Please wait...

Selectors.

Dataflow kit is no-coding-skills-required platform for web data extraction. So in most cases it is enough to point and select needed elements on loaded page to scrape data.

Dataflow kit uses CSS selectors to find HTML elements in web pages and to extract data from. DFK engine makes its best guess what the CSS selector might be for the selected elements. But sometimes you may specify CSS selector values manually. At the bottom of the page is a queue of links describing CSS Selectors.

Selector types.

selector patterns

 Text

This selector type is used for extracting human-readable text from the selected element and from all its child elements. HTML tags are stripped and only text is returned.

 Link

It is used for link extraction and website navigation. Capture `href` attribute (URL), text or specify a special `Path` option for navigation only.
When `Path` option specified, all other selectors become disable and no results from the current page will be returned.

 Image

This selector extracts src (URL) and alt attributes of an image elements of a web page.

Filters.

Filters are used to manipulate text data when extracting.

The following filters are available:

Trim

returns a copy of the Extractor's text/ attribute, with all leading and trailing white space removed.

Normal case

leaves the case and capitalization of text/ attribute exactly as is.

UPPERCASE

makes all of the letters in the Extractor's text/ attribute uppercase.

lowercase

makes all of the letters in the Extractor's text/ attribute lowercase.

Capitalize

capitalizes the first letter of each word in the Extractor's text/ attribute

Filters are available for Text, Link and Image extractor types. Image alt attribute, Link Text and Text are influenced by specified filters.

selector patterns

Regex.

The regular expression can be used to extract a substring of the text that the selector extracts.
The whole match (group 0) will be returned as a result.
Some useful examples are listed in the table.

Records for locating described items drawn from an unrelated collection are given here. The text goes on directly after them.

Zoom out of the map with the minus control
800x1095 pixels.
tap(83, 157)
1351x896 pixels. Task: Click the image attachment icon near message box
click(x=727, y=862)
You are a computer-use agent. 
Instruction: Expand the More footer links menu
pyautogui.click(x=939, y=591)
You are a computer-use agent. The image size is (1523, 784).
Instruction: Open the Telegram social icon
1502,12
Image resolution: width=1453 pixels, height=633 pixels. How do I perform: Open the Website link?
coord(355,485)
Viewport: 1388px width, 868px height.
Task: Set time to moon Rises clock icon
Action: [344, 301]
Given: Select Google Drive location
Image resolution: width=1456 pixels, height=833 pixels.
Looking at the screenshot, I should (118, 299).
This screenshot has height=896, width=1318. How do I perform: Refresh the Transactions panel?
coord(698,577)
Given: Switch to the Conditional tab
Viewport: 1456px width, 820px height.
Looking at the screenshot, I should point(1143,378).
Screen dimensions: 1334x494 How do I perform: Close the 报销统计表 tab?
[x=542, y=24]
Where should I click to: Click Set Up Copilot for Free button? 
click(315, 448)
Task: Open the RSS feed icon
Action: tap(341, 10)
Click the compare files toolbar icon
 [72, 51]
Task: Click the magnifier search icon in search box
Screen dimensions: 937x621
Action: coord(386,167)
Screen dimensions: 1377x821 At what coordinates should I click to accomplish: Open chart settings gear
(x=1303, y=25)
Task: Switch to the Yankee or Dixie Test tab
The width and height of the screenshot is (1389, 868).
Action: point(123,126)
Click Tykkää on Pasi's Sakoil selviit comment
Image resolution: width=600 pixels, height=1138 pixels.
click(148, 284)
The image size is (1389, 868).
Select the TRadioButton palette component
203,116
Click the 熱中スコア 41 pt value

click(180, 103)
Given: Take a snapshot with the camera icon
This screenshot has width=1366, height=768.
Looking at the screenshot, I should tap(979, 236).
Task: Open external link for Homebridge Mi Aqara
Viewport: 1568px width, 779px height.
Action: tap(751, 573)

RegExr is an online tool to learn, build, & test Regular Expressions.

text regex result
price: 10.99$ [0-9]+\.[0-9]+ 10.99
id: H18JKDX4 [A-Z0-9]{8} H18JKDX4
date: 2018-10-19 [0-9]{4}\-[0-9]{2}\-[0-9]{2} 2018-10-19

Modify selectors.

Double click on a selector name to rename it while selecting elements on the page.

Note: In the output spreadsheet, the selector name will become the header for the column containing the data you collected.

Specify CSS Selector value for web elements. Double click it to enter new value manually.

Delete any selector from collection anytime by clicking `Trash` button if you don't need it anymore.